Fish products (fresh, canned and frozen) are excluded from the scope of this report, although fish products may bear high-omega claims to boast of their inherent omega content. In addition, this report generally excludes dietary supplements and infant formulas in quantitative discussions, since both are regulated very differently than foods and beverages.
The information contained in this report was obtained from primary and secondary research. Primary research entailed participation in GOED Exchange 2011, the first international conference held by Global Organization for EPA and DHA Omega-3 (GOED Omega-3); a Packaged Facts March 2011 Food Shopper Insights survey of U.S. consumers; consultations with manufacturers and industry insiders; and an on-site examination of retail outlets and products. Secondary research included extensive Internet canvassing and research- and data-gathering from relevant consumer business and trade publications; company information including annual reports, press releases, and conference calls; company profiles in trade and consumer publications; government reports; and other food and nutrition market reports by Packaged Facts. Sales estimates are based on analysis of data from the above sources.

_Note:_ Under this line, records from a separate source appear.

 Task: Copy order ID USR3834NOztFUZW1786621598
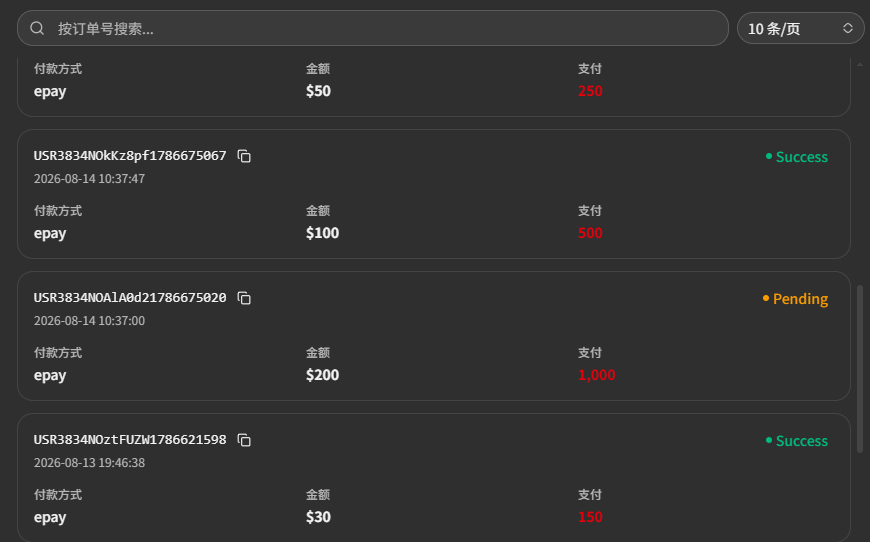[x=244, y=440]
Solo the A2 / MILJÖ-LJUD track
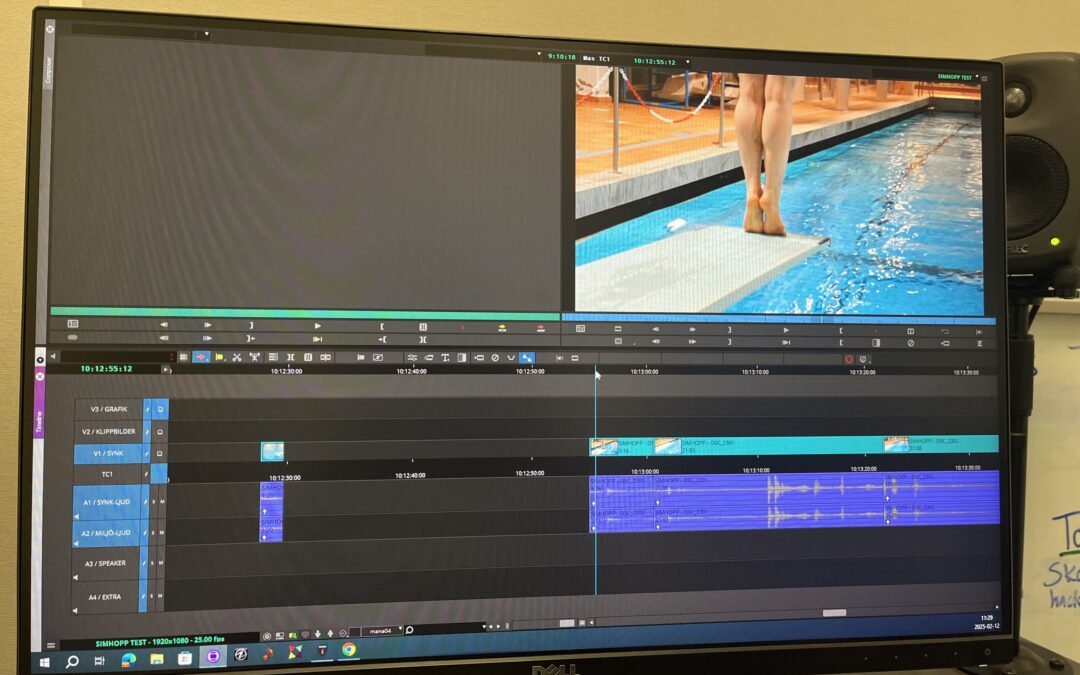 pos(153,533)
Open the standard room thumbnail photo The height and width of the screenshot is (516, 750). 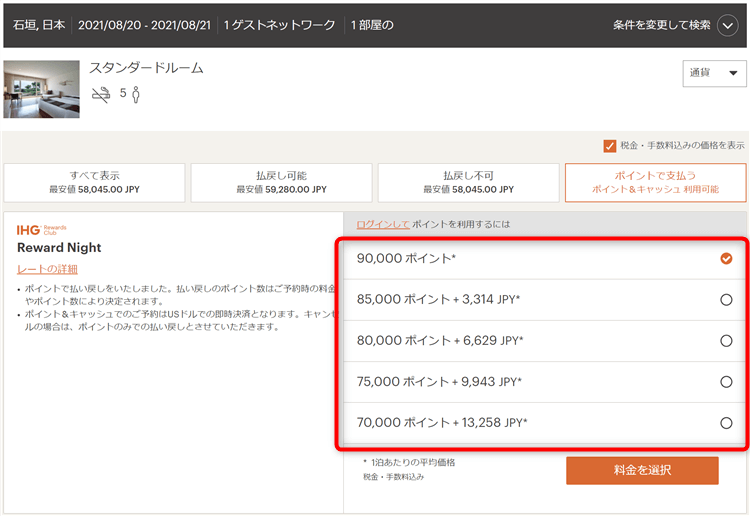[41, 89]
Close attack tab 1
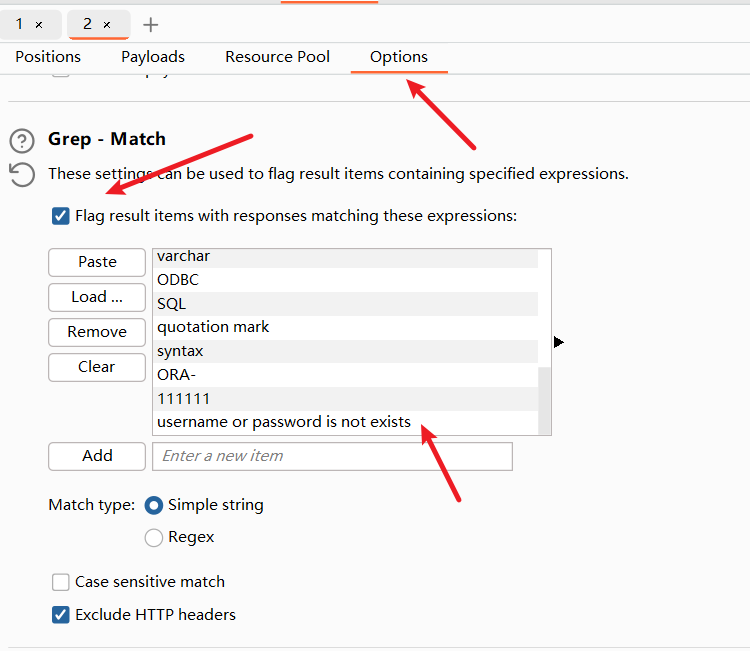Image resolution: width=750 pixels, height=651 pixels. (x=39, y=24)
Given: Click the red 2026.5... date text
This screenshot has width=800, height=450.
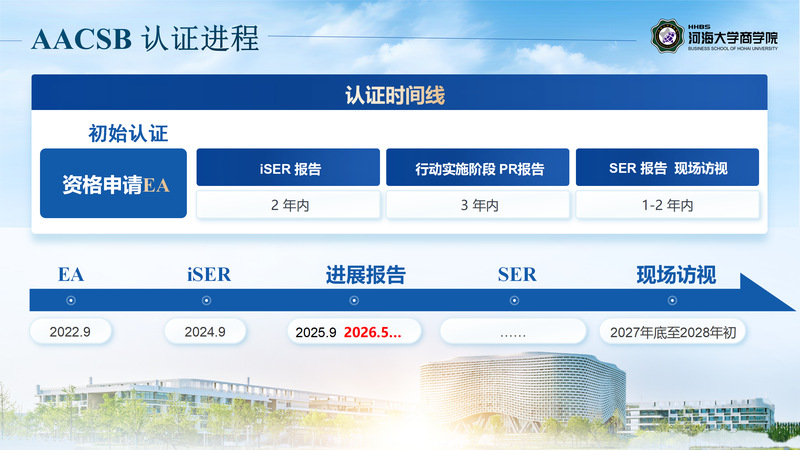Looking at the screenshot, I should 373,332.
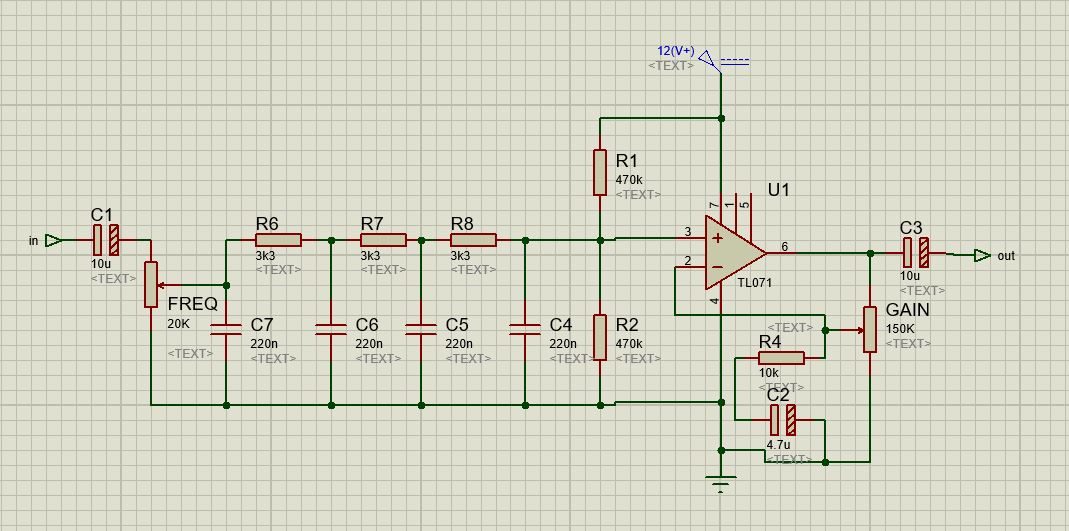The height and width of the screenshot is (531, 1069).
Task: Select the R2 resistor symbol
Action: pos(600,336)
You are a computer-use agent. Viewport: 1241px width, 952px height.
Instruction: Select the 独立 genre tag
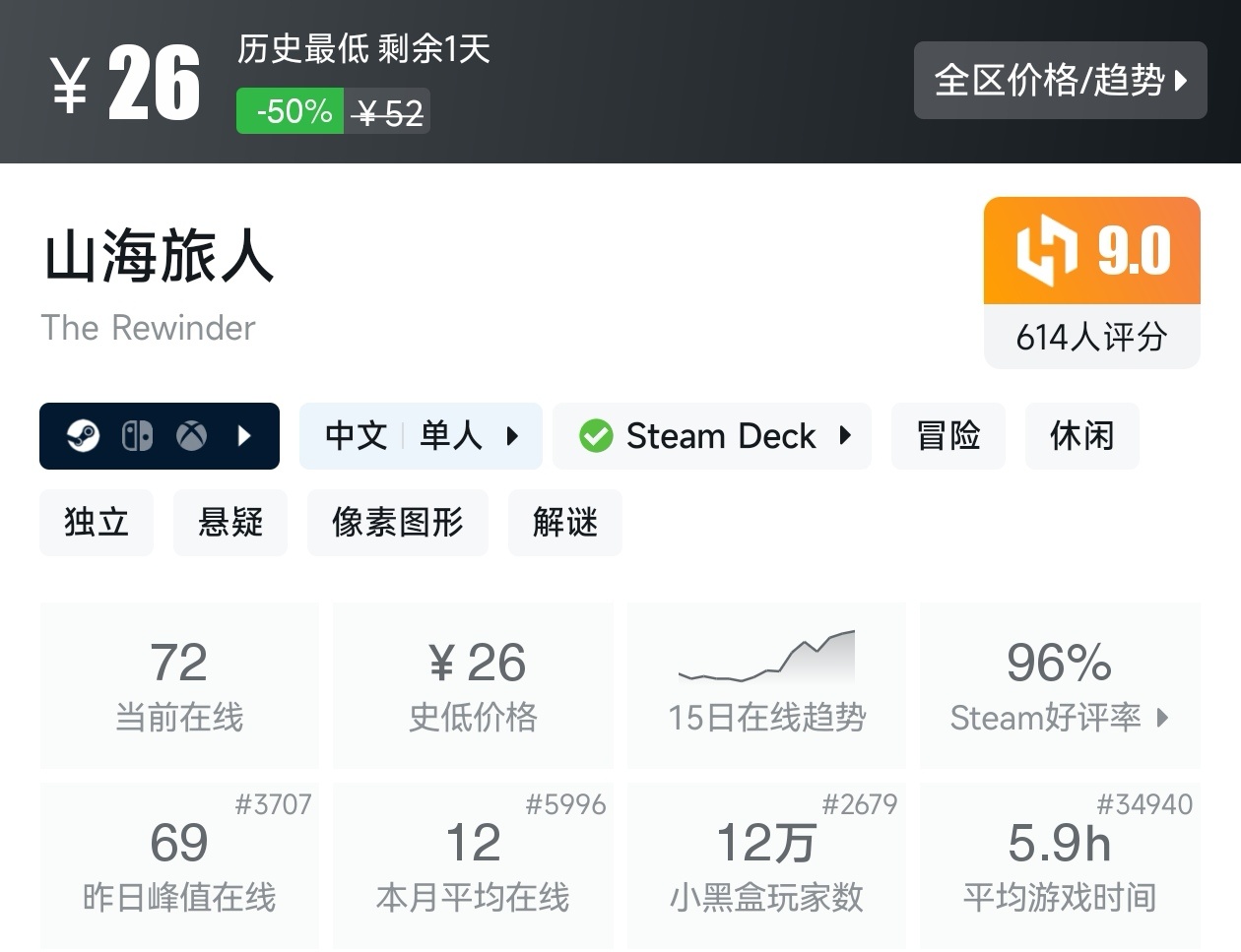[x=97, y=522]
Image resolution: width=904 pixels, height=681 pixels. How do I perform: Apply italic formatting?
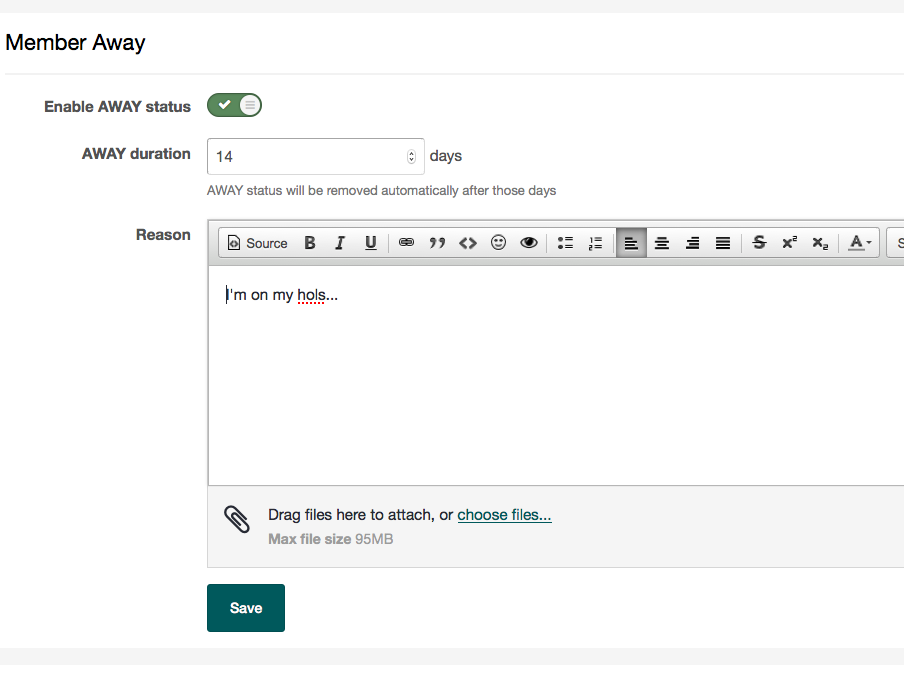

Analysis of consumer attitudes and product purchasing draws on various data sources, including proprietary Packaged Facts survey data and national consumer surveys conducted by Experian Simmons.
Omega-3 Foods and Beverages in the U.S. offers market and trend analysis to allow succinct assessment of this evolving sector. The report balances insight into qualitative aspects of this market with comprehensive quantitative analysis, including proprietary Packaged Facts survey data on U.S. grocery shopper health and nutrition psychographics and the percentage of U.S. grocery shoppers who are purchasing products with high-omega claims, in relation to other key nutritional concerns and functional ingredients.
This report also includes a lengthy qualitative discussion of the various omega ingredients available to food formulators, including an overview of the suppliers of these ingredients and well as competitive activity among the marketers of retail products.
This report provides a valuable, timely and comprehensive exploration of the U.S. omega-3 food and beverage market that is aimed at companies already participating in this sector, companies that are considering entering this booming market, or those who are tracking activities and trends in this sector. The current market is assessed in detail, with market sales and trends projected through 2015.